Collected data
'''

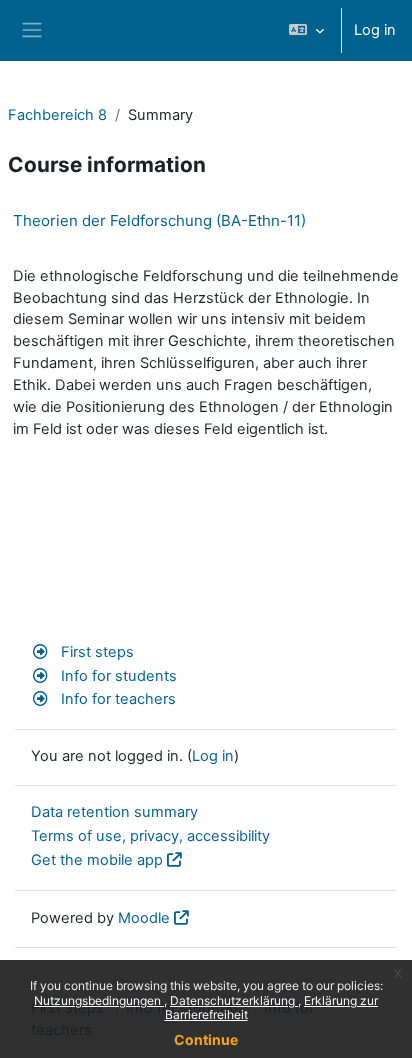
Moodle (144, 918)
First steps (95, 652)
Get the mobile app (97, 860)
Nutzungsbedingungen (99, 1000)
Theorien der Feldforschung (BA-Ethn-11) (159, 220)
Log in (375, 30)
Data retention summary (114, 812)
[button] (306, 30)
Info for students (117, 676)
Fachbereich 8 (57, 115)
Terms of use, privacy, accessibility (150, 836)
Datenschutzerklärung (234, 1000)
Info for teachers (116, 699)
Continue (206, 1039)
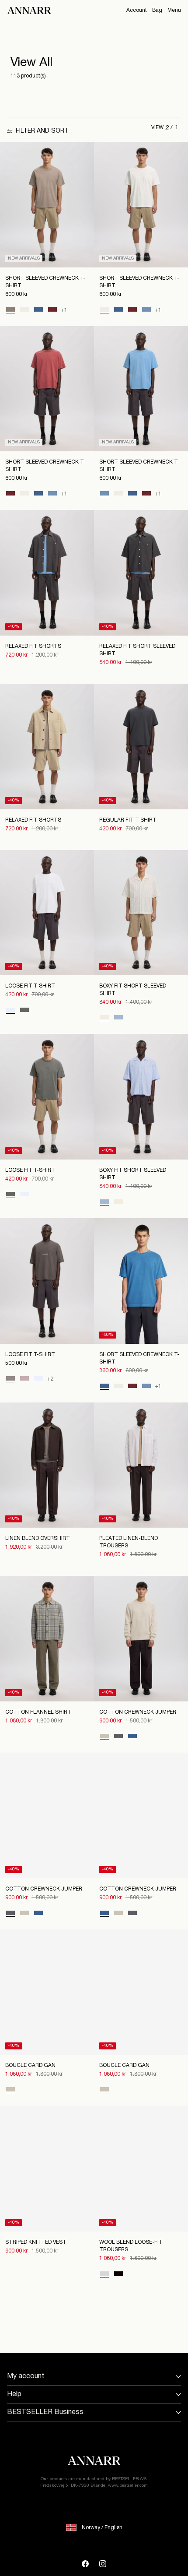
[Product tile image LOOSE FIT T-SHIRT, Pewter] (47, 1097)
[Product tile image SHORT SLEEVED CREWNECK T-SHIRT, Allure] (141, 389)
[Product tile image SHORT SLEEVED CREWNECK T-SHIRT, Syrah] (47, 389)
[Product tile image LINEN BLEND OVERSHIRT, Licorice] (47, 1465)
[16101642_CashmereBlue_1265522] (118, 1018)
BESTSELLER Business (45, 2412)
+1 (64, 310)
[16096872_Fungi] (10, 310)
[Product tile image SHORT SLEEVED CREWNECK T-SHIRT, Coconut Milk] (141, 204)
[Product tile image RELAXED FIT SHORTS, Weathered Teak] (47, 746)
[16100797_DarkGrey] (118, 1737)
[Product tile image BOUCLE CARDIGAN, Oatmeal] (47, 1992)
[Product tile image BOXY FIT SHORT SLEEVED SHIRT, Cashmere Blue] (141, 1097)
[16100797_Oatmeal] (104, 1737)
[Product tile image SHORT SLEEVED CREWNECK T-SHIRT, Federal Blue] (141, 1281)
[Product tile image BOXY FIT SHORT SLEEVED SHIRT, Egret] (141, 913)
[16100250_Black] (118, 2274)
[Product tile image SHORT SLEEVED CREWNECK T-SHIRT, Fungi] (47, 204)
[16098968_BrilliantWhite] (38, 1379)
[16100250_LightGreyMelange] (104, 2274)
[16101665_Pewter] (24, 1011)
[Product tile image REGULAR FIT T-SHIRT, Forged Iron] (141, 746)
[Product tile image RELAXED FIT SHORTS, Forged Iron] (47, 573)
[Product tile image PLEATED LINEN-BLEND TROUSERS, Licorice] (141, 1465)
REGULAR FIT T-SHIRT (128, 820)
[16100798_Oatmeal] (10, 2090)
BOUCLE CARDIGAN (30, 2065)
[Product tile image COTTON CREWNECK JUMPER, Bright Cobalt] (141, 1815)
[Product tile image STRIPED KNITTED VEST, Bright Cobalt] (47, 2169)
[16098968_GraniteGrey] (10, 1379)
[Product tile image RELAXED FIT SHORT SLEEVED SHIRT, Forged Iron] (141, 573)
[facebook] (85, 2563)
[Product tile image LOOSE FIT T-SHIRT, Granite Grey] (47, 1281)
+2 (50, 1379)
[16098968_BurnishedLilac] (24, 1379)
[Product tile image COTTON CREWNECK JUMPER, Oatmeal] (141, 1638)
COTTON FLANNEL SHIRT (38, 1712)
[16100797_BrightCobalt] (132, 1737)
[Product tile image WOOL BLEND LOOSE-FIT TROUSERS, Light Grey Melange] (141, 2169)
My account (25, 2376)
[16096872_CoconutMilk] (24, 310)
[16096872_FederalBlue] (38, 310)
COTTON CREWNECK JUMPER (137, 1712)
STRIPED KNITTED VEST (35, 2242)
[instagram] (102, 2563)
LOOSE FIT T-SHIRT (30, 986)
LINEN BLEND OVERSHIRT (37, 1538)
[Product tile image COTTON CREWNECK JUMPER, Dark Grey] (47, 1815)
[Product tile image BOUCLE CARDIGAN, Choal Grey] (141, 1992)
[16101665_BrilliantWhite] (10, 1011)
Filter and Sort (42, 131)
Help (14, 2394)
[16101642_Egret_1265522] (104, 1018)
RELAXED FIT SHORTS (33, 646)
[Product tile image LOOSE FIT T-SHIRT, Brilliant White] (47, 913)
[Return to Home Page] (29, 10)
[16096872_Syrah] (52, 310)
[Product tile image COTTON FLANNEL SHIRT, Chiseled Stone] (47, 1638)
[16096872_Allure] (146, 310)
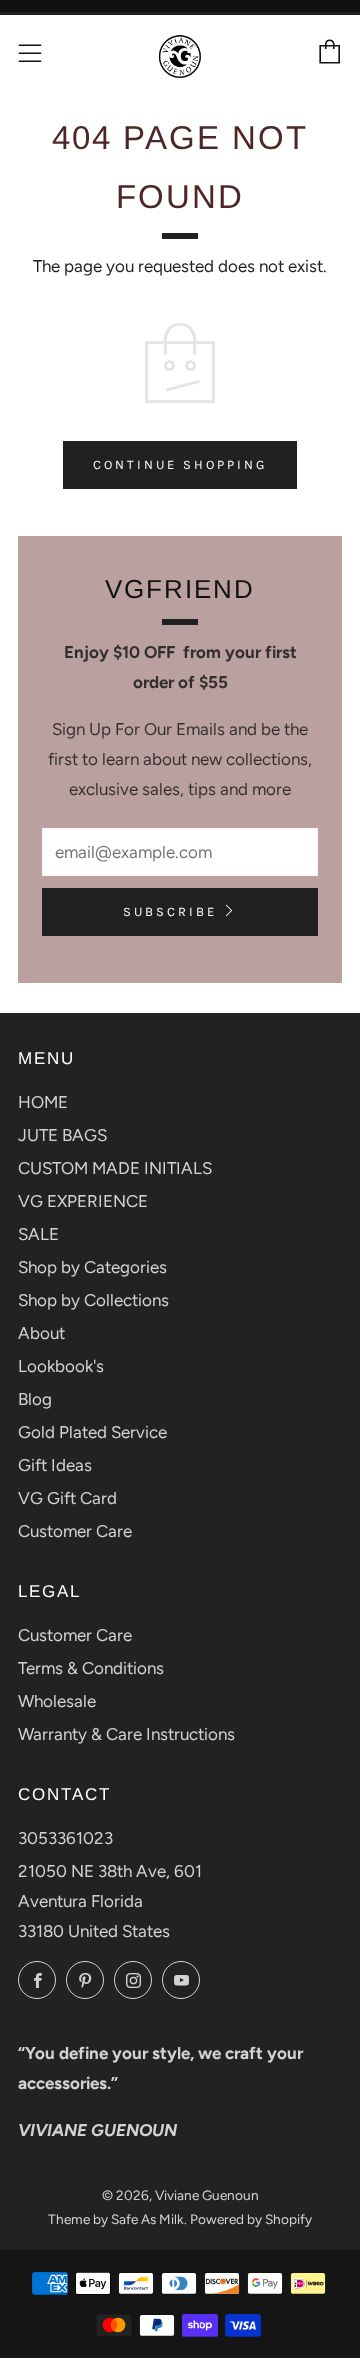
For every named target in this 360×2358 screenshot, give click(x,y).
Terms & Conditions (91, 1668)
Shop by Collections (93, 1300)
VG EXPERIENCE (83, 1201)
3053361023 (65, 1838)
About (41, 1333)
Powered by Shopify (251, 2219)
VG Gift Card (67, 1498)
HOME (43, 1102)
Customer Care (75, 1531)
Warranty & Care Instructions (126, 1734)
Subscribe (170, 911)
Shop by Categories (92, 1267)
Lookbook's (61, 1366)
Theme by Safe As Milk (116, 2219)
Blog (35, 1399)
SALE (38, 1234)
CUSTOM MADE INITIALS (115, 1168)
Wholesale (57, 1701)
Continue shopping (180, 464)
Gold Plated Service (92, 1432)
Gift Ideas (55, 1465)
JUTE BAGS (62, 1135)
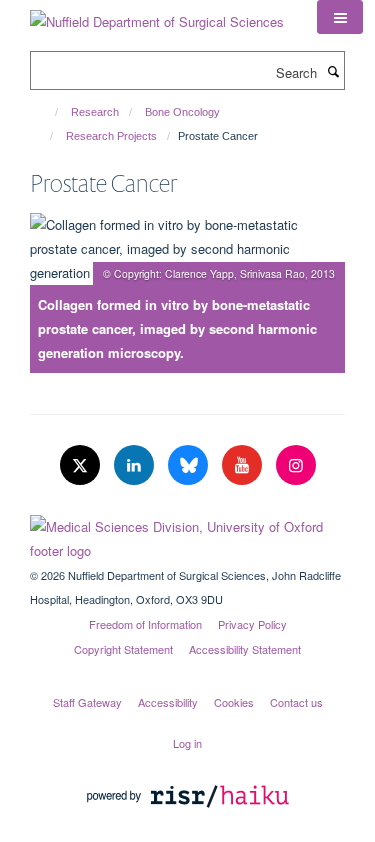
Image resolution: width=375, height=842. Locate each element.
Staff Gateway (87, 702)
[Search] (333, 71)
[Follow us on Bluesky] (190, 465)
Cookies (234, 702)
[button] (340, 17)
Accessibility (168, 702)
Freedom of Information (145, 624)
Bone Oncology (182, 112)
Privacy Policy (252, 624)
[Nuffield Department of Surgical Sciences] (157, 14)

'''

**Task brief**
Beginning at the line with "Lookbook's (61, 1366)", reproduce each line exactly through the last line of the records above, with pictures left out.

**Output below**
Lookbook's (61, 1366)
Theme by Safe As Milk (116, 2219)
Blog (35, 1399)
SALE (38, 1234)
CUSTOM MADE INITIALS (115, 1168)
Wholesale (57, 1701)
Continue shopping (180, 464)
Gold Plated Service (92, 1432)
Gift Ideas (55, 1465)
JUTE BAGS (62, 1135)
Image resolution: width=375, height=842. Locate each element.
Staff Gateway (87, 702)
[Search] (333, 71)
[Follow us on Bluesky] (190, 465)
Cookies (234, 702)
[button] (340, 17)
Accessibility (168, 702)
Freedom of Information (145, 624)
Bone Oncology (182, 112)
Privacy Policy (252, 624)
[Nuffield Department of Surgical Sciences] (157, 14)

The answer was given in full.